To diagnose a cluster within a specified time range and check the cluster load, you can take the following steps to generate a diagnostic report:

  1. Set the Range Start Time, such as 2022-05-21 14:40:00.
  2. Set the Range Duration, such as 10 min.
  3. Click Start.

Generate diagnostic report

Access Cluster Diagnostics Page - 图4

Note

It is recommended that the Range Duration of the report is between 1 minute and 60 minutes. This Range Duration cannot exceed 60 minutes.

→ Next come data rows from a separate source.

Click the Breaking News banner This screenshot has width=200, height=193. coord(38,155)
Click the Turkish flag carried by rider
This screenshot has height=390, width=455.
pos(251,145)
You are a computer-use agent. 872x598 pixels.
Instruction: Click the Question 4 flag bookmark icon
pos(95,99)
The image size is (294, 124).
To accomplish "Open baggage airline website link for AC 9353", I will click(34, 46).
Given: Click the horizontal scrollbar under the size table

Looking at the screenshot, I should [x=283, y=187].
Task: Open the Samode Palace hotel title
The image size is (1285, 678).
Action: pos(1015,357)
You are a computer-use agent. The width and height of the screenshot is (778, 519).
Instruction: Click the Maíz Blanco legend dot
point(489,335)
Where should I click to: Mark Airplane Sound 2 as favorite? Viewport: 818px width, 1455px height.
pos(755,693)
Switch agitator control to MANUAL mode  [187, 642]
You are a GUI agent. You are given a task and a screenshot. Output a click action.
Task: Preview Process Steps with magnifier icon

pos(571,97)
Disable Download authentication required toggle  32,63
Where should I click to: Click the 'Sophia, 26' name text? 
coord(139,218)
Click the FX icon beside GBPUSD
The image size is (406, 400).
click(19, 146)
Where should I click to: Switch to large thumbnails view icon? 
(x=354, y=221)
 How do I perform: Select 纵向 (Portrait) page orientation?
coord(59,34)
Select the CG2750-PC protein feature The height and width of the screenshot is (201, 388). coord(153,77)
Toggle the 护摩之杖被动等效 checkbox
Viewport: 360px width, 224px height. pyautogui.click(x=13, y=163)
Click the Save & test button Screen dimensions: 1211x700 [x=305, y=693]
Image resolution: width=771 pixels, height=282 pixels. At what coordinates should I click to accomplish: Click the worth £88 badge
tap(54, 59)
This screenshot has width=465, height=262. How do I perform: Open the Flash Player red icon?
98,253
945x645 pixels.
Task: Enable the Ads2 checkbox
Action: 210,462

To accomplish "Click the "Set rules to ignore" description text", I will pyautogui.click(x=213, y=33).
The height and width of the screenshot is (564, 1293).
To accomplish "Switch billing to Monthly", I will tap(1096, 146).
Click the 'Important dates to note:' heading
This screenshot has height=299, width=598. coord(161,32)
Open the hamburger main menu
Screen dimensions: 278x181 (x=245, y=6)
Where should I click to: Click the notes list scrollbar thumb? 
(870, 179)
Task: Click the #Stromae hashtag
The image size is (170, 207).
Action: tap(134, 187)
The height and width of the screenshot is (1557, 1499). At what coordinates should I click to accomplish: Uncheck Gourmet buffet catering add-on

The preceding steps generate a diagnostic report for the time range from 2022-05-21 14:40:00 to 2022-05-21 14:50:00. After clicking Start, you can see the interface below. Progress is the progress bar of the diagnostic report. After the report is generated, click View Full Report.

Report progress

Generate comparison report

If a system exception occurs at a certain point, for example, QPS jitter or higher latency, a diagnostic report can be generated. Particularly, this report compares the system in the abnormal time range with the system in the normal time range. For example:

  • Abnormal time range: 2022-05-21 14:40:00-2022-05-21 14:45:00. Within this time range, the system is abnormal.
  • Normal time range: 2022-05-21 14:30:00 - 2022-05-21 14:35:00. Within this time range, the system is normal.

You can take the following steps to generate a comparison report for the preceding two time ranges:

  1. Set the Range Start Time, which is the start time of the range in which the system becomes abnormal, such as 2022-05-21 14:40:00.
  2. Set the Range Duration. Generally, this duration is the duration of system anomalies, such as 5 minutes.
  3. Enable Compare by Baseline.
  4. Set the Baseline Range Start Time, which is the start time of the range (to be compared with) in which the system is normal, such as 2022-05-21 14:30:00.
  5. Click Start.

Generate comparison report

Then wait for the report to be generated and click View Full Report.

In addition, the historical diagnostic report is displayed in the list on the main page of the diagnostic report. You can click to view these historical reports directly.